Comments on current draft

Lewins, Lloyd J (llewins@msmail4.hac.com)
21 Nov 1995 15:44:30 -0800

The following are some comments on the latest draft of the 1-sided
chapter:

1) I would prefer to replace the name RMC with something like
"Shared". I find such a name more intuitively descriptive, and
easier to read.

2) I think that we should define a new object for shared objects, and
not overload the existing communicator construct. I see (almost)
no conceptually similarity between the comm and the shared objects.

Such a new
object will ease implementation because the existing Communicator
object will not have to be extended. I cannot see why a regular comm
should be burdened with extra baggage for the shared case. Also,
all functions operating on a shared comm would require extra
argument checking to verify that the comm was a "shared" comm.

By defining a new object, we side step the questions like: what
happens when you split, duplicate, etc. a shared comm. We also side
step questions like the ordering between shared accesses, and
point-to-point messages. This leads to the one disadvantage of my
proposal, which is that MPI_Barrier cannot be overloaded to assure
a global fence.

MPI_RMC_INIT would thus become MPI_SHARED_CREATE.

3) I fail to see the reason why arbitrary datatypes were dropped
from the creation of the shared/remote object. While it is true that
the displacements (because they are in bytes), are specific to the
target machine, I don't see the problem. The remote node must
specify a conformant type, with displacements which are appropriate
to the remote machine. Current proposals for sending/receiving types
as ascii will acheive exactly this. By conformant, I mean the
definition we already use for send/recv, i.e., equivelent type
signatures. The real problem is for the simple data types, for
which displacements are not available. In these cases, the
implementation will have to compute appropriate scaling factors.

4) With regards to the discussion on page 4, line 38 - yes it should
be acceptable that an RMC window maps a remote process into the
address space. I would note that currently MPI specifies nothing
about memory protection. In fact, one could implement MPI on a
pure physically addressed machine, in which all memory is
globally visible.

5) In our case, the Accumulate, and RMW operations will require that
the implementation of the shared object includes a hidden
binary semaphore or lock to guarantee mutual exclusion. Thus, these
operations need to be clearly defined as atomic with respect to
other calls to the same operation, but not neccessarily atomic with
respect to direct memory accesses by the target processor.

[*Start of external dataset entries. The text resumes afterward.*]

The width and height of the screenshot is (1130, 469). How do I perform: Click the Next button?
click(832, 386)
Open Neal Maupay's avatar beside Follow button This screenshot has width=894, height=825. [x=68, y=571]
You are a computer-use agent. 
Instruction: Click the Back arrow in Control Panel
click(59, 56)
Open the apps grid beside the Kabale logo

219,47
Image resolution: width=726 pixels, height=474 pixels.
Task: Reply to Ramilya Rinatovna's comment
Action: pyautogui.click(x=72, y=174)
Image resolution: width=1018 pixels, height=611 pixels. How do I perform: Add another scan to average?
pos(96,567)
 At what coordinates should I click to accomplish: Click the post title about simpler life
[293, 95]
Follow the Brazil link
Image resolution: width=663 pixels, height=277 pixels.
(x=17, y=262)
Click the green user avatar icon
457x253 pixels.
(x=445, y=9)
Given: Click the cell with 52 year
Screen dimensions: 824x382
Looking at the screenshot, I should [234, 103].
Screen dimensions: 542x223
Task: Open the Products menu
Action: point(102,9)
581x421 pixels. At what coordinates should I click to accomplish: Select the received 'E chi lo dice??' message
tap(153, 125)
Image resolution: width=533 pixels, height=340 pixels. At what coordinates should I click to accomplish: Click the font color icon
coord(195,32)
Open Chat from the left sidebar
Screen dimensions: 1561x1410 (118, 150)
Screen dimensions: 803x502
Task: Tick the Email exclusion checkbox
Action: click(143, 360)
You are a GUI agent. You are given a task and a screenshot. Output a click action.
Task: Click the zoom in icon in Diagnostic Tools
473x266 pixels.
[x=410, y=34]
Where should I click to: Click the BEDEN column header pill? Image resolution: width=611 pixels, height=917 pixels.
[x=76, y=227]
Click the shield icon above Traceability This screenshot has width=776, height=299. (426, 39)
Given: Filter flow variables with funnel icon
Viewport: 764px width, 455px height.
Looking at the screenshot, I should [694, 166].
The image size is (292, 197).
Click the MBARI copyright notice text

Corollary: the target processor must be allowed to call Accumulate
and RMW on its own shared object.

6) Page 17, line 3, I think you mean "Only the associative functions
can be used in RMW calls."

7) I find very little use for a non-blocking version of Accumulate and
RMW. In general, the operations within Accumulate and RMW need to
be kept as short as possible, because they tie up a single critical
resource. This seems to be contradictory to the need for non-blocking
operations.

8) Again, I prefer the creation of a seperate counter object rather
that overloading the (poor) request object. Once more this eliminates
problems like adding baggage to every request object, and handling
errors like passing a regular request to MPI_Set_counter_threshold.
I would define a blocking and non-blocking version of a function
called (say) MPI_Counter_threshold(). This function would take a
new threshold value as a parameter, and the non-blocking version
could return a request on which to wait.

9) One might add an implicit fence to the RMW operations. Rationale:
this handles the common case in which an RMW operation is used
to lock the data structure during a sequence of remote get/puts.

10) We need to do a very clear job on defining the ordering semantics.
We also need to define what to do about "false" sharing. For
example, what happens on a word oriented machine, when two
processes simultaneously write to bytes which are contained
in one word. If we don't define this, some implementation will
take an optimized choice which breaks code.

11) Is there a general need for the comm argument to
MPI_Request_handler.? If the handler doesn't know the comm by
context, then why not use the extra state?

12) There appears to always be a "race" condition when cancelling
requests for which a handler is posted. Before calling cancel,
how do I know that the request is still valid, and not a dangling
reference? I suppose one could use an auxillary flag, set by the
handler when it fires. Then one could lock out the handler before
testing the flag. One still needs a guarantee that the locking of a
handler prevents the implementation from deleting the request.

Lloyd Lewins
Hughes Aircraft Co.
llewins@msmail4.hac.com